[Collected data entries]
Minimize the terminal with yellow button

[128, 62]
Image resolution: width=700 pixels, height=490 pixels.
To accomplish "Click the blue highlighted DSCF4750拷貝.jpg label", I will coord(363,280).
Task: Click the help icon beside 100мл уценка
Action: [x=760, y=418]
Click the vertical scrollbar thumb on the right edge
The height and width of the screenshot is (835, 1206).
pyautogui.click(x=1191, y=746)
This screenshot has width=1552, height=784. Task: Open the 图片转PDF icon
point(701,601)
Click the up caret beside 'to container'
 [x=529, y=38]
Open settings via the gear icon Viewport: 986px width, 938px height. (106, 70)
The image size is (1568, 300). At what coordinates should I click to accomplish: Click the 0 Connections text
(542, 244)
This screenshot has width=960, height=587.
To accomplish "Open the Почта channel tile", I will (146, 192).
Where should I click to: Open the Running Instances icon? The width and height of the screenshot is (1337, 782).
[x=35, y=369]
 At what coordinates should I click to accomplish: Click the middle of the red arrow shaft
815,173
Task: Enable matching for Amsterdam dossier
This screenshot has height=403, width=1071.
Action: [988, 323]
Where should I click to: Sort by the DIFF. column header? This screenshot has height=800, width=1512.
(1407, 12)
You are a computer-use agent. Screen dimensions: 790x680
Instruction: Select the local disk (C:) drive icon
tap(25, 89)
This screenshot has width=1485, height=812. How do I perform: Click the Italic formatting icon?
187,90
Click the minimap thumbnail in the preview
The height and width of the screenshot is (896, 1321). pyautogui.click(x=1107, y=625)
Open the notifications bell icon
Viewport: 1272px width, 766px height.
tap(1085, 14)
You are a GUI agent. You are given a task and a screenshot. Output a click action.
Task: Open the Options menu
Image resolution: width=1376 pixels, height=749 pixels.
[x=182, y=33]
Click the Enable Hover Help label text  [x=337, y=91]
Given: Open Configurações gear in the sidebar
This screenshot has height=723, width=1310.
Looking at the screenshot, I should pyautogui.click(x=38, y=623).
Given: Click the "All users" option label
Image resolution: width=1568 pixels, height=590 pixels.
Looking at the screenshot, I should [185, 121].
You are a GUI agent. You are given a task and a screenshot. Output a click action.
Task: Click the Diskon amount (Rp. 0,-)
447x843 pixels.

WHAT YOU WILL DO:
Lines in the data above may contain the word "Enable"; count them and give only the number.

EXPECTED ANSWER:
2